REQUIRED ACTION = All of the records should be given again verbatim.
───── SUPPLIED RECORDS ─────
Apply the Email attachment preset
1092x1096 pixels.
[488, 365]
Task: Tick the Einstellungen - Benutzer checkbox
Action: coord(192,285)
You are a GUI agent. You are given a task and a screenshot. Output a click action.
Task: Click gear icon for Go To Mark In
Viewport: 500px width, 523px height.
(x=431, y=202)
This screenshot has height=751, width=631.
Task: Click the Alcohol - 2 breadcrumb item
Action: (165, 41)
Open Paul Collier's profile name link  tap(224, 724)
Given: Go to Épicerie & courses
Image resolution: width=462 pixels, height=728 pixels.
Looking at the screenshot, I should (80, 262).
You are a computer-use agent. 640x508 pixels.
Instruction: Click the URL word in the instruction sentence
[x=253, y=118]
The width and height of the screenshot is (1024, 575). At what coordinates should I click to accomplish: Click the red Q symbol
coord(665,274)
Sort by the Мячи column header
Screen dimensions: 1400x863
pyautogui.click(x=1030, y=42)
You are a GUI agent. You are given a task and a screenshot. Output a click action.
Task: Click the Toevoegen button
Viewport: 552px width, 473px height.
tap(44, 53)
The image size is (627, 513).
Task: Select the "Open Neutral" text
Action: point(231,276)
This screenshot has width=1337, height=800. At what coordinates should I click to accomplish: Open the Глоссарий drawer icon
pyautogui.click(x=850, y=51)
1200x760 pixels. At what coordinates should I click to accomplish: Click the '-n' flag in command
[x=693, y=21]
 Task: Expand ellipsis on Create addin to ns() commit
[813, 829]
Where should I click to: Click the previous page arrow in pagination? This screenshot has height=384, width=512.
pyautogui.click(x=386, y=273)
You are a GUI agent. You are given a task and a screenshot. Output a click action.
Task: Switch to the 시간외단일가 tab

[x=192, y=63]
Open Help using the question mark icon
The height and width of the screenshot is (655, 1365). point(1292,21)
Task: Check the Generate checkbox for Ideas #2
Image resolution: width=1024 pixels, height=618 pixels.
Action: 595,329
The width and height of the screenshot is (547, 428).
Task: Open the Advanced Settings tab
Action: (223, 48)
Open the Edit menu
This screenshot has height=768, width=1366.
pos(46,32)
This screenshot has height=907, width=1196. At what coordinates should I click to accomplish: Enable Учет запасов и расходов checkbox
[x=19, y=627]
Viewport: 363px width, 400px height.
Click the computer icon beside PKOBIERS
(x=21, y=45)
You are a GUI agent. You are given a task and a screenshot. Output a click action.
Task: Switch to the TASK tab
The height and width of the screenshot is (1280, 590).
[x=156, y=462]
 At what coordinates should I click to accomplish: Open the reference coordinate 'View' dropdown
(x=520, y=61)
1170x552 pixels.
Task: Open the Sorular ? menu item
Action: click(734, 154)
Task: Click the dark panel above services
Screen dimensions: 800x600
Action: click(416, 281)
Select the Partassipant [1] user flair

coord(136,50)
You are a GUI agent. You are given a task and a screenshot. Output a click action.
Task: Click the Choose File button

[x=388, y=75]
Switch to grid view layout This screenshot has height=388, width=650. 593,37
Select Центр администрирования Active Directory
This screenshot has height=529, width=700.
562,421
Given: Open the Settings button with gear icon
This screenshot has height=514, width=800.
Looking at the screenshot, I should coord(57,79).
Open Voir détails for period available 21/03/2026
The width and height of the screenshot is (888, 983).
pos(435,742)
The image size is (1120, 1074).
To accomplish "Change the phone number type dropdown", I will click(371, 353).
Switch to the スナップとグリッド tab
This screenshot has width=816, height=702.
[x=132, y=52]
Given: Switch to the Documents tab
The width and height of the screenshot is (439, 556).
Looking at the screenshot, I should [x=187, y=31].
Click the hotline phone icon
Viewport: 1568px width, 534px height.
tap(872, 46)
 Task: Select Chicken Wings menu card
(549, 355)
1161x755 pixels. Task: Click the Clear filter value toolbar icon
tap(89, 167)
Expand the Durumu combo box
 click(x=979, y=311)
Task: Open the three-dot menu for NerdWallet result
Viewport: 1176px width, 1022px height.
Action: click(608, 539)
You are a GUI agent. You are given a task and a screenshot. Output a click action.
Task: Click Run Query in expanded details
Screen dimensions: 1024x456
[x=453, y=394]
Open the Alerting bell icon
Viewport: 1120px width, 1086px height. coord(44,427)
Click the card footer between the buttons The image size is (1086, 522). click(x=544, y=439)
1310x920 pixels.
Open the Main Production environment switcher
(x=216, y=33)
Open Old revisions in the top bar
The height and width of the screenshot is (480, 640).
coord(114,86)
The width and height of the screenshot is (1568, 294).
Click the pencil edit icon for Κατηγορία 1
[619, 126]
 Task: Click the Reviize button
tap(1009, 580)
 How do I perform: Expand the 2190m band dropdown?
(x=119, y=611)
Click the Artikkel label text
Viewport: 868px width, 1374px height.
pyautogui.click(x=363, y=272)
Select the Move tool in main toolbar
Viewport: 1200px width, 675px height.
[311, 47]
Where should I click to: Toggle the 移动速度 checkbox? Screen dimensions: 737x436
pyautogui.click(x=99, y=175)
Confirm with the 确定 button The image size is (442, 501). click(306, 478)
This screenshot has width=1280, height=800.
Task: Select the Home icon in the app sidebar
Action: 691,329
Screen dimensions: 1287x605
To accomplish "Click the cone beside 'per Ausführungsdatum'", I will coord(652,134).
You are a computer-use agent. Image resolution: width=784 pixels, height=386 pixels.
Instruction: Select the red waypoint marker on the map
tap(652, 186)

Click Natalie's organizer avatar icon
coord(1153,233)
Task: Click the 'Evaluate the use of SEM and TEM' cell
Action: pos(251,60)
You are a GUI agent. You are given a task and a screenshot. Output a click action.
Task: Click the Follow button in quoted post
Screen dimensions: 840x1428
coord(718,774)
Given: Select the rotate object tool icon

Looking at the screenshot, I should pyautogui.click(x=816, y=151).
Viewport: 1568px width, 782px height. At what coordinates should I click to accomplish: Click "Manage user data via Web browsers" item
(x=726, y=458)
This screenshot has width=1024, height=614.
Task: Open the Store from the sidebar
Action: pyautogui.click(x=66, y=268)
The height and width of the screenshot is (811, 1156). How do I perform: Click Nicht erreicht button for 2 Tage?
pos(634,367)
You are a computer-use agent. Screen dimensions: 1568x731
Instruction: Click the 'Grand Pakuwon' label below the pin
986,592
─────
TASK OUTPUT =
Apply the Email attachment preset
1092x1096 pixels.
[488, 365]
Task: Tick the Einstellungen - Benutzer checkbox
Action: coord(192,285)
You are a GUI agent. You are given a task and a screenshot. Output a click action.
Task: Click gear icon for Go To Mark In
Viewport: 500px width, 523px height.
(x=431, y=202)
This screenshot has height=751, width=631.
Task: Click the Alcohol - 2 breadcrumb item
Action: (165, 41)
Open Paul Collier's profile name link  tap(224, 724)
Given: Go to Épicerie & courses
Image resolution: width=462 pixels, height=728 pixels.
Looking at the screenshot, I should (80, 262).
You are a computer-use agent. 640x508 pixels.
Instruction: Click the URL word in the instruction sentence
[x=253, y=118]
The width and height of the screenshot is (1024, 575). At what coordinates should I click to accomplish: Click the red Q symbol
coord(665,274)
Sort by the Мячи column header
Screen dimensions: 1400x863
pyautogui.click(x=1030, y=42)
You are a GUI agent. You are given a task and a screenshot. Output a click action.
Task: Click the Toevoegen button
Viewport: 552px width, 473px height.
tap(44, 53)
The image size is (627, 513).
Task: Select the "Open Neutral" text
Action: point(231,276)
This screenshot has width=1337, height=800. At what coordinates should I click to accomplish: Open the Глоссарий drawer icon
pyautogui.click(x=850, y=51)
1200x760 pixels. At what coordinates should I click to accomplish: Click the '-n' flag in command
[x=693, y=21]
 Task: Expand ellipsis on Create addin to ns() commit
[813, 829]
Where should I click to: Click the previous page arrow in pagination? This screenshot has height=384, width=512.
pyautogui.click(x=386, y=273)
You are a GUI agent. You are given a task and a screenshot. Output a click action.
Task: Switch to the 시간외단일가 tab

[x=192, y=63]
Open Help using the question mark icon
The height and width of the screenshot is (655, 1365). point(1292,21)
Task: Check the Generate checkbox for Ideas #2
Image resolution: width=1024 pixels, height=618 pixels.
Action: 595,329
The width and height of the screenshot is (547, 428).
Task: Open the Advanced Settings tab
Action: (223, 48)
Open the Edit menu
This screenshot has height=768, width=1366.
pos(46,32)
This screenshot has height=907, width=1196. At what coordinates should I click to accomplish: Enable Учет запасов и расходов checkbox
[x=19, y=627]
Viewport: 363px width, 400px height.
Click the computer icon beside PKOBIERS
(x=21, y=45)
You are a GUI agent. You are given a task and a screenshot. Output a click action.
Task: Switch to the TASK tab
The height and width of the screenshot is (1280, 590).
[x=156, y=462]
 At what coordinates should I click to accomplish: Open the reference coordinate 'View' dropdown
(x=520, y=61)
1170x552 pixels.
Task: Open the Sorular ? menu item
Action: click(734, 154)
Task: Click the dark panel above services
Screen dimensions: 800x600
Action: click(416, 281)
Select the Partassipant [1] user flair

coord(136,50)
You are a GUI agent. You are given a task and a screenshot. Output a click action.
Task: Click the Choose File button

[x=388, y=75]
Switch to grid view layout This screenshot has height=388, width=650. 593,37
Select Центр администрирования Active Directory
This screenshot has height=529, width=700.
562,421
Given: Open the Settings button with gear icon
This screenshot has height=514, width=800.
Looking at the screenshot, I should coord(57,79).
Open Voir détails for period available 21/03/2026
The width and height of the screenshot is (888, 983).
pos(435,742)
The image size is (1120, 1074).
To accomplish "Change the phone number type dropdown", I will click(371, 353).
Switch to the スナップとグリッド tab
This screenshot has width=816, height=702.
[x=132, y=52]
Given: Switch to the Documents tab
The width and height of the screenshot is (439, 556).
Looking at the screenshot, I should [x=187, y=31].
Click the hotline phone icon
Viewport: 1568px width, 534px height.
tap(872, 46)
 Task: Select Chicken Wings menu card
(549, 355)
1161x755 pixels. Task: Click the Clear filter value toolbar icon
tap(89, 167)
Expand the Durumu combo box
 click(x=979, y=311)
Task: Open the three-dot menu for NerdWallet result
Viewport: 1176px width, 1022px height.
Action: click(608, 539)
You are a GUI agent. You are given a task and a screenshot. Output a click action.
Task: Click Run Query in expanded details
Screen dimensions: 1024x456
[x=453, y=394]
Open the Alerting bell icon
Viewport: 1120px width, 1086px height. coord(44,427)
Click the card footer between the buttons The image size is (1086, 522). click(x=544, y=439)
1310x920 pixels.
Open the Main Production environment switcher
(x=216, y=33)
Open Old revisions in the top bar
The height and width of the screenshot is (480, 640).
coord(114,86)
The width and height of the screenshot is (1568, 294).
Click the pencil edit icon for Κατηγορία 1
[619, 126]
 Task: Click the Reviize button
tap(1009, 580)
 How do I perform: Expand the 2190m band dropdown?
(x=119, y=611)
Click the Artikkel label text
Viewport: 868px width, 1374px height.
pyautogui.click(x=363, y=272)
Select the Move tool in main toolbar
Viewport: 1200px width, 675px height.
[311, 47]
Where should I click to: Toggle the 移动速度 checkbox? Screen dimensions: 737x436
pyautogui.click(x=99, y=175)
Confirm with the 确定 button The image size is (442, 501). click(306, 478)
This screenshot has width=1280, height=800.
Task: Select the Home icon in the app sidebar
Action: 691,329
Screen dimensions: 1287x605
To accomplish "Click the cone beside 'per Ausführungsdatum'", I will coord(652,134).
You are a computer-use agent. Image resolution: width=784 pixels, height=386 pixels.
Instruction: Select the red waypoint marker on the map
tap(652, 186)

Click Natalie's organizer avatar icon
coord(1153,233)
Task: Click the 'Evaluate the use of SEM and TEM' cell
Action: pos(251,60)
You are a GUI agent. You are given a task and a screenshot. Output a click action.
Task: Click the Follow button in quoted post
Screen dimensions: 840x1428
coord(718,774)
Given: Select the rotate object tool icon

Looking at the screenshot, I should pyautogui.click(x=816, y=151).
Viewport: 1568px width, 782px height. At what coordinates should I click to accomplish: Click "Manage user data via Web browsers" item
(x=726, y=458)
This screenshot has width=1024, height=614.
Task: Open the Store from the sidebar
Action: pyautogui.click(x=66, y=268)
The height and width of the screenshot is (811, 1156). How do I perform: Click Nicht erreicht button for 2 Tage?
pos(634,367)
You are a computer-use agent. Screen dimensions: 1568x731
Instruction: Click the 'Grand Pakuwon' label below the pin
986,592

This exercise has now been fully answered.